Appropriators set limits on how much could be obligated during specified
periods of time. The pace by which HHS awards countermeasure contracts roughly
corresponds to these limits. By this criterion, this program is on track to fulfill its
goals; HHS cannot obligate the money faster than it becomes available.
Stakeholders, industry leaders and policymakers have criticized HHS for some
of the countermeasures it has chosen. In decisions as complicated and weighty as
these, any choice is likely to be criticized. Given the failure of the largest contract
to date, some critics may conclude that Project BioShield has fallen short of its goals,
since the majority of the money that has been obligated, though not the majority of
contracts, has not yet resulted in products in the stockpile. However, one of the
unique features of Project BioShield contracts is that the government may contract
for products that require up to eight years more of development. It was designed to
allow the government to promise to buy something, but only pay for it on delivery.
Thus the company, rather than the government, bears the majority of the development
risk, i.e. that the product will never be deliverable. One industry group estimates that
more than half of all pharmaceuticals will fail during the last eight years of
development.83 Thus, it may be expected that at least some Project BioShield
contracts will be cancelled. The government bears some development risk in the
form of opportunity costs since the money available for obligation is finite, i.e.,
money obligated to a countermeasure that will ultimately fail in development cannot
be simultaneously obligated to another needed countermeasure.

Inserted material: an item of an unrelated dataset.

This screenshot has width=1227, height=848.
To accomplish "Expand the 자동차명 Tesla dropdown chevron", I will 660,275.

It is possible that the establishment of the Biodefense Advance Research and
Development Authority (BARDA) in HHS will reduce the likelihood that future
Project BioShield contracts will fail during the advanced development phase.

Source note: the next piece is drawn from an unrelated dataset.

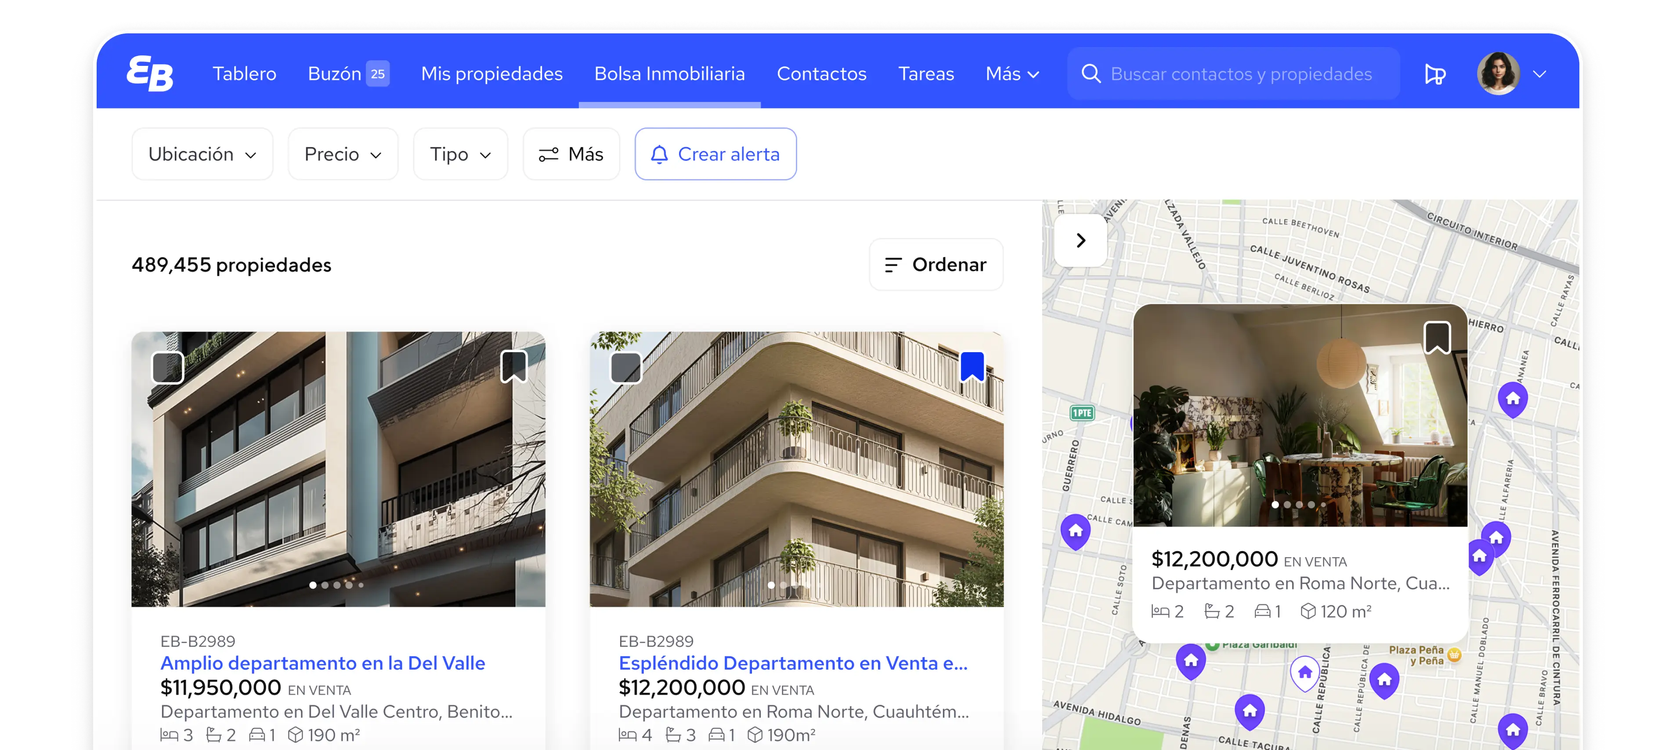Bookmark the Del Valle apartment listing
Screen dimensions: 1676x750
coord(513,367)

Established by the Pandemic and All-Hazards Preparedness Act (P.L. 109-417), one
of BARDA’s roles is to support the advanced research and development of promising
countermeasures. In theory, funding this part of the development process through
such a dedicated mechanism could allow countermeasures to further mature through
the development process longer before competing for a Project BioShield contract.
This could reduce the risk that a countermeasure will fail while under a Project
BioShield contract. P.L. 109-417 included authorization for approximately $1 billion
to support this type of activity for FY2007 through FY2008. Although, Congress did
not appropriate money for BARDA in FY2007, the U.S. Troop Readiness, Veterans’

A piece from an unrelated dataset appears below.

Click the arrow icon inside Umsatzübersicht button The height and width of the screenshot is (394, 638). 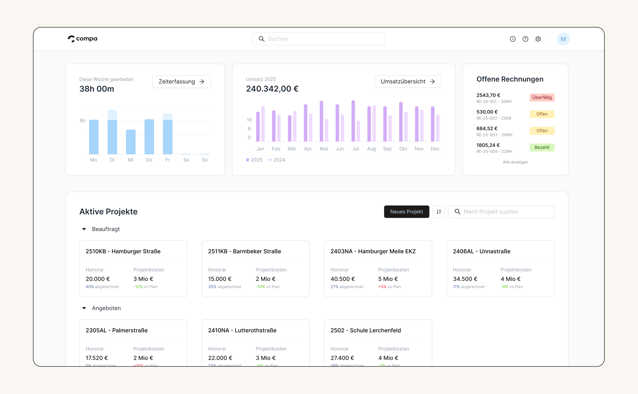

Care, Katrina Recovery, and Iraq Accountability Appropriations Act, 2007 (P.L. 110-
28) transferred $99 million from National Institutes of Health accounts to fund
BARDA. Even if BARDA becomes operational in FY2007, it will take some time
to determine what projects to fund, provide funding, and receive returns on this
investment. It remains to be seen how HHS’ decision to combine BARDA with the
HHS office responsible for executing Project BioShield (Office of Public Health
Emergency Medical Countermeasures) will affect the execution of both programs.
Additional criticism of the Project BioShield procurement process may stem
from the perceived opacity of its decision-making process. HHS is moving to
address some of these issues by publishing its PHEMCE Strategy for Chemical,


83 Pharmaceutical Research and Manufacturers of America, Industry Profile 2006, p. 4.

Biological, Radiological and Nuclear Threats,84 inviting public comment, and
reaching out to the public and companies that might develop needed countermeasures
through stakeholder meetings.
Some critics also suggest that the Project BioShield process has been poorly
managed overall. Such suggestions are reinforced by the annual accounting
discrepancies between HHS and DHS. It remains to be seen whether these concerns
will be allayed through the management changes being implemented subsequent to:
the establishment of the Public Health and Emergency Medical Countermeasures
Enterprise (PHEMCE) and publication of its strategy; the enactment of the Pandemic
and All-Hazards Preparedness Act (P.L. 109-417); and the issuance of HSPD-18.


84 72 Fed. Reg. 13109, March 20, 2007.